Zu den wichtigsten Ereignissen zählen Camilla und Giovanni auch die Freundschaft mit einer Familie aus ihrem Stadtviertel: Mann und Frau, vier Kinder, sie verbringen ihre Zeit miteinander: Mittag- und Abendessen in der Gemeinschaft, gemeinsame Ausflüge, aber auch das Seminar der Gemeinschaft und Exerzitien, die Sommerferien, die Exerzitien der Fraternität und zuletzt die Pilgerreise nach Rom zum Jubiläum der Bewegungen.

### Arbeitsaufträge
1 – Wie viele Kinder hat die befreundete Familie laut dem Textauszug?
2 – Geben Sie die Stelle des Textauszugs, die bei den Worten „Zu den wichtigsten“ beginnt, wortgetreu wieder; hören Sie nach „Jubiläum der Bewegungen.“ auf.

### Gesammeltes Material
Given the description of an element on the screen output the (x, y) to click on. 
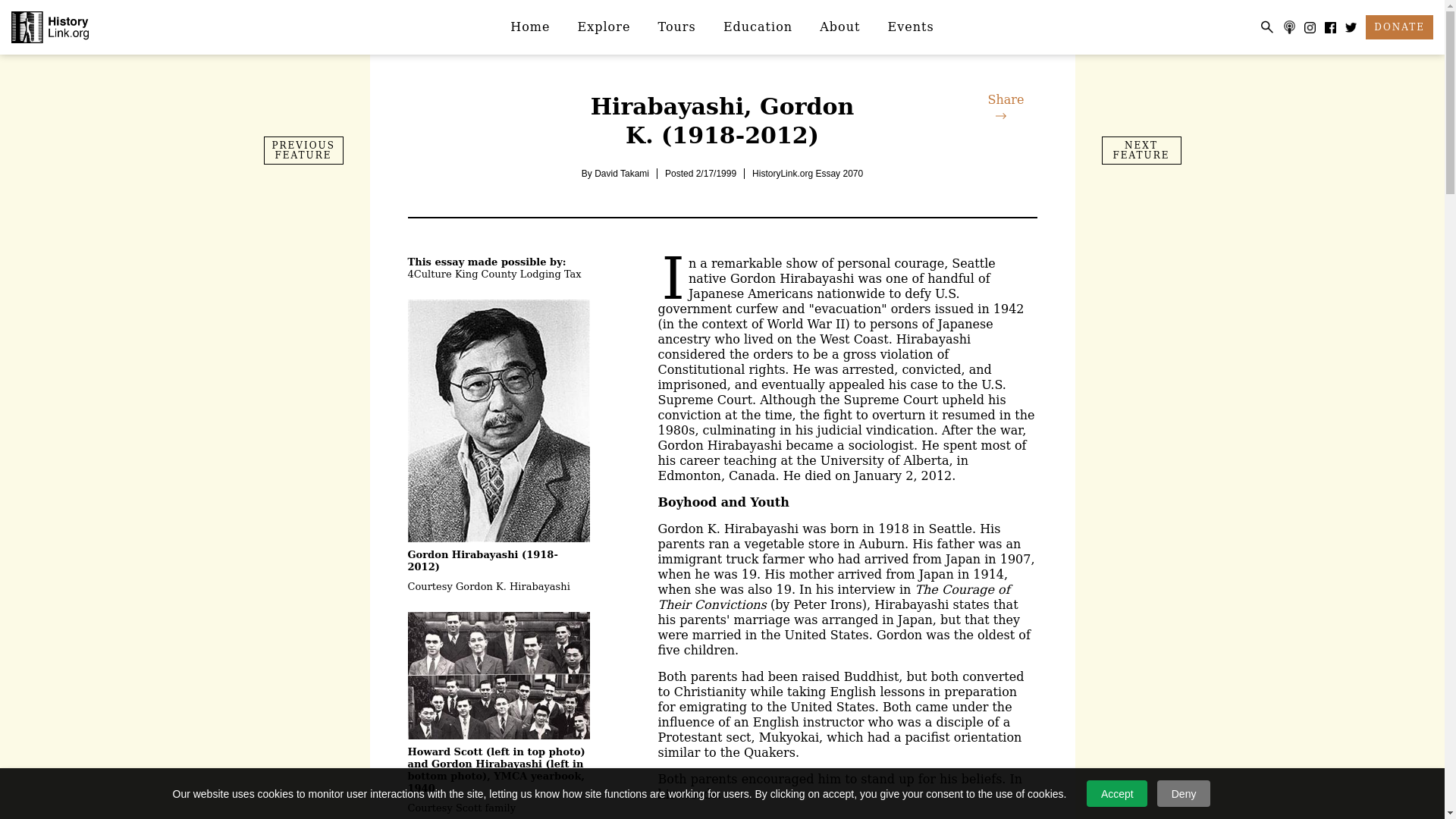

### Ergebnisse
1 – Die Familie hat vier Kinder.

2 –
Zu den wichtigsten Ereignissen zählen Camilla und Giovanni auch die Freundschaft mit einer Familie aus ihrem Stadtviertel: Mann und Frau, vier Kinder, sie verbringen ihre Zeit miteinander: Mittag- und Abendessen in der Gemeinschaft, gemeinsame Ausflüge, aber auch das Seminar der Gemeinschaft und Exerzitien, die Sommerferien, die Exerzitien der Fraternität und zuletzt die Pilgerreise nach Rom zum Jubiläum der Bewegungen.